→ Required work:
Reproduce the items starting at the line containing "Where should I click to: Open the help" and ending at the line containing "Action: pyautogui.click(x=190, y=139)", swapping "Tools menu" for "View menu" and keeping everything else the same. Return only those lines.

(Item coordinate data)
┄┄┄┄┄┄

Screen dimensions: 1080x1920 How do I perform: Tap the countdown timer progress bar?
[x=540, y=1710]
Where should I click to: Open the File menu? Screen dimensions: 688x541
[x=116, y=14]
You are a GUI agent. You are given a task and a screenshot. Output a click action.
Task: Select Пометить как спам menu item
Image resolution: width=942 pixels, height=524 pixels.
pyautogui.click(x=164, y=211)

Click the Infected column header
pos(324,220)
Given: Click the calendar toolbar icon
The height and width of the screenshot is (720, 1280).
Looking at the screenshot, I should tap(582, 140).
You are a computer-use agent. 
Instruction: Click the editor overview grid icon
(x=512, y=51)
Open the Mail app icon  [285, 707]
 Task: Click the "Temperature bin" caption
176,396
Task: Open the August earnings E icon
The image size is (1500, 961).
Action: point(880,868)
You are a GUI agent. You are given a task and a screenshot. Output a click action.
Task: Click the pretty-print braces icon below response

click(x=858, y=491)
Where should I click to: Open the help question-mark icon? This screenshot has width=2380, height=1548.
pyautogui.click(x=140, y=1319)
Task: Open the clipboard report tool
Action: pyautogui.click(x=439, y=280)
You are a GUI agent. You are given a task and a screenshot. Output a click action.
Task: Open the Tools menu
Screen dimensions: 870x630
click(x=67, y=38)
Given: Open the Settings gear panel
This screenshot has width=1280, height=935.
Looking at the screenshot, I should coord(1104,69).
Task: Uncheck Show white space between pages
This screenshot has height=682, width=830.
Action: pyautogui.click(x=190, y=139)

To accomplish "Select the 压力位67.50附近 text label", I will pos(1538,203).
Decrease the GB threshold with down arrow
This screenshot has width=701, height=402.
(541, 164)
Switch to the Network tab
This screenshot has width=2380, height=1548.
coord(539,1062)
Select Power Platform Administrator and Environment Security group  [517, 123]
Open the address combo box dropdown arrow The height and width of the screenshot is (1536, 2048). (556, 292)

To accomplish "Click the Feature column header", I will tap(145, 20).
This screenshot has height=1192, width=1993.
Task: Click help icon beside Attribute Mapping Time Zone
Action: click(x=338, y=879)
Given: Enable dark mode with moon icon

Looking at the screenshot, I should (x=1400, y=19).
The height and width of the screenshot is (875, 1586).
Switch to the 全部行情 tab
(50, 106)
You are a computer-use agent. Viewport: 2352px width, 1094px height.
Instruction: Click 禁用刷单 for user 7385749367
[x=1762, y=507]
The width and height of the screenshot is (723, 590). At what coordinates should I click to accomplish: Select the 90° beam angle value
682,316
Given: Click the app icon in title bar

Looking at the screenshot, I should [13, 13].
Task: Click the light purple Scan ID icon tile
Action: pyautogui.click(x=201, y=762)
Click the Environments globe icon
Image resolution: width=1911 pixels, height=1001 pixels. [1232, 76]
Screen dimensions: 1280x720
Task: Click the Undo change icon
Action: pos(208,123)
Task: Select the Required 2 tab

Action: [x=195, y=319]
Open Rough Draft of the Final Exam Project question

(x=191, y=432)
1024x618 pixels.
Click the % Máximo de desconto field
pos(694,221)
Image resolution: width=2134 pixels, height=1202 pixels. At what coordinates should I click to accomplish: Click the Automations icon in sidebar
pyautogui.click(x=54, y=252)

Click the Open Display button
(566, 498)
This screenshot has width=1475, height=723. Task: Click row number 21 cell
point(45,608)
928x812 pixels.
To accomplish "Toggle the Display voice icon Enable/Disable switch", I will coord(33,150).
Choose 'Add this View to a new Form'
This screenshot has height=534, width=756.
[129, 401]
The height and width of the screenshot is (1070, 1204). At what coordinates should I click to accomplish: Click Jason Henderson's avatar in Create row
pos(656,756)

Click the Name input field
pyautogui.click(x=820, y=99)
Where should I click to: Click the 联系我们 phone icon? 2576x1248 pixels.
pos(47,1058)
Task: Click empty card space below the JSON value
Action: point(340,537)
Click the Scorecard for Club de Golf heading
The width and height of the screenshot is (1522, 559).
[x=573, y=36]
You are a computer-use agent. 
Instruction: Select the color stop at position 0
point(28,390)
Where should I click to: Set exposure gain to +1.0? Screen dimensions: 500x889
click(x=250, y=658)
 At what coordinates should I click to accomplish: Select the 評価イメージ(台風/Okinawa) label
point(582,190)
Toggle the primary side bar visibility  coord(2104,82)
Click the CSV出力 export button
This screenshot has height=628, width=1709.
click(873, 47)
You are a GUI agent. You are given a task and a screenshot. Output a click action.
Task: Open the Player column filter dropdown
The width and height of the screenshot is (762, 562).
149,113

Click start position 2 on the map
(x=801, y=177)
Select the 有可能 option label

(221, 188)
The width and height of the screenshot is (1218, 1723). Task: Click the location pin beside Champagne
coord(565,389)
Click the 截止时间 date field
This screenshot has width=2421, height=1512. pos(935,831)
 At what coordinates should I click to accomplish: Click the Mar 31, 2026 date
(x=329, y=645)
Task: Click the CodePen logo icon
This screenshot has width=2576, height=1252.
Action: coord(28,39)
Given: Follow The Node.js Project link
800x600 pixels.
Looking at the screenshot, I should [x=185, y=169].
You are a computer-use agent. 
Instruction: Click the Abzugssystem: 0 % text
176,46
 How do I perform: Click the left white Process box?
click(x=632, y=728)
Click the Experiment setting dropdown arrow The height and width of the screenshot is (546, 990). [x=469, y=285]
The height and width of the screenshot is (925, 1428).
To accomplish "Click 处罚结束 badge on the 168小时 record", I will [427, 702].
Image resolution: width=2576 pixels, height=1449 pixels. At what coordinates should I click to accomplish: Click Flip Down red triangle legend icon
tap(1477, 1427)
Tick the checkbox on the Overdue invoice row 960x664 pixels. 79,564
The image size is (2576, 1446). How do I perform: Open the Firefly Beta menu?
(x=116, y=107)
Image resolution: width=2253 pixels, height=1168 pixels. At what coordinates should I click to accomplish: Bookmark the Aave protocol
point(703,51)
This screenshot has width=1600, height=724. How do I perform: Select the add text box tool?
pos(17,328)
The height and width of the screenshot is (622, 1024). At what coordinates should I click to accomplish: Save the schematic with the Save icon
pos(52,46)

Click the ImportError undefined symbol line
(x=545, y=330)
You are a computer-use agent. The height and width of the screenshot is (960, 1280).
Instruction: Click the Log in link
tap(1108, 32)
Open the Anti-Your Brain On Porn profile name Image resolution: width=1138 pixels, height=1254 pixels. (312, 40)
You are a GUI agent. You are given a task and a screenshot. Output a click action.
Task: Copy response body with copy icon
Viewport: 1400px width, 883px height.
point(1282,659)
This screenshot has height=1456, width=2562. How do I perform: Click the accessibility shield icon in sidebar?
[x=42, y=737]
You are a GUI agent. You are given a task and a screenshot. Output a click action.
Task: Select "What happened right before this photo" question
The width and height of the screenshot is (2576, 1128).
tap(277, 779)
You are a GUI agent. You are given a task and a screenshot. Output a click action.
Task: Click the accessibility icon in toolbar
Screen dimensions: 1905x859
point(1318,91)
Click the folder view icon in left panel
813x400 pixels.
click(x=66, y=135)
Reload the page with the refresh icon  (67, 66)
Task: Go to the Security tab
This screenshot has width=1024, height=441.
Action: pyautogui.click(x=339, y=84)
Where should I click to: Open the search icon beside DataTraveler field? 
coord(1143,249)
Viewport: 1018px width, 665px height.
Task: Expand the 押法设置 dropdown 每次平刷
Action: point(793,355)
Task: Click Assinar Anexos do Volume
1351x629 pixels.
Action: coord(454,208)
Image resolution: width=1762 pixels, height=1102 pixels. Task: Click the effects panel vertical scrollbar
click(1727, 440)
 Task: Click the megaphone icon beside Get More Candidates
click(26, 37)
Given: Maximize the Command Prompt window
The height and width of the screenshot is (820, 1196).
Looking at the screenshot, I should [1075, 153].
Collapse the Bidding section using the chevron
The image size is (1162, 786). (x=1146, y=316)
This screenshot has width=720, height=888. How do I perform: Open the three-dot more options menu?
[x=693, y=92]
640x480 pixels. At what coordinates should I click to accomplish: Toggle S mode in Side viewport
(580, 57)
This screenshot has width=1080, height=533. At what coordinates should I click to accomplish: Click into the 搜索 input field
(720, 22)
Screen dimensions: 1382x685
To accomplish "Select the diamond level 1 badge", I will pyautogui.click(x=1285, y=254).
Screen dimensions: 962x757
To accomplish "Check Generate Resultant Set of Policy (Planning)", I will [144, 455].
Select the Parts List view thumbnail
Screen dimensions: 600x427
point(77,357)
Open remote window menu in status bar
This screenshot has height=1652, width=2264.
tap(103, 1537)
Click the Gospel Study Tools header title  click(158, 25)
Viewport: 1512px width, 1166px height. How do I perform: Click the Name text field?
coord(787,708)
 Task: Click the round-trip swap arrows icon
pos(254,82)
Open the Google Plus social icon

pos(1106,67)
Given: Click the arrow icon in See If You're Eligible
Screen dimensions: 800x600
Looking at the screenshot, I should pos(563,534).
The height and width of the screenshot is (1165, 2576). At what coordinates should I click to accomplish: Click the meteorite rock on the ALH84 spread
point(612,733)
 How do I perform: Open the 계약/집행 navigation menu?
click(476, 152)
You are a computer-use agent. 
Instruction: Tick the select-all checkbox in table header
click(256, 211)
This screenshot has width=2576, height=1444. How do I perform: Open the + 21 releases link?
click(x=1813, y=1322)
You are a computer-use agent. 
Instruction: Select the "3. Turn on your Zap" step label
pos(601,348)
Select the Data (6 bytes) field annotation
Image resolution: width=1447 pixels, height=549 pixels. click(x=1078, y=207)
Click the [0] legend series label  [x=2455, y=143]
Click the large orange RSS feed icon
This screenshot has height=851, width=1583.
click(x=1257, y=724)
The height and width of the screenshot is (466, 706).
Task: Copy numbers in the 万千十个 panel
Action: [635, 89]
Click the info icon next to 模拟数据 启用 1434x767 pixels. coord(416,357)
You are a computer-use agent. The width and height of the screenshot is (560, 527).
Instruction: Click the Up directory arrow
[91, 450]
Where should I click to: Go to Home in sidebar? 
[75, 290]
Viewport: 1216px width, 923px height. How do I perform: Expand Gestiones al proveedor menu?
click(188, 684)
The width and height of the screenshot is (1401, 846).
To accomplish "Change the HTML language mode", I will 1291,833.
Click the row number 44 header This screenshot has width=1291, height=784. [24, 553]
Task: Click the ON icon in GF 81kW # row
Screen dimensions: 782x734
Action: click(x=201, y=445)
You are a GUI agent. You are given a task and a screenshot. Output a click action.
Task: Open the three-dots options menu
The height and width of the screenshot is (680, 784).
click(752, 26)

┄┄┄┄┄┄

→ Right answer:
Where should I click to: Open the help question-mark icon? This screenshot has width=2380, height=1548.
pyautogui.click(x=140, y=1319)
Task: Open the clipboard report tool
Action: pyautogui.click(x=439, y=280)
You are a GUI agent. You are given a task and a screenshot. Output a click action.
Task: Open the View menu
Screen dimensions: 870x630
click(x=67, y=38)
Given: Open the Settings gear panel
This screenshot has width=1280, height=935.
Looking at the screenshot, I should coord(1104,69).
Task: Uncheck Show white space between pages
This screenshot has height=682, width=830.
Action: pyautogui.click(x=190, y=139)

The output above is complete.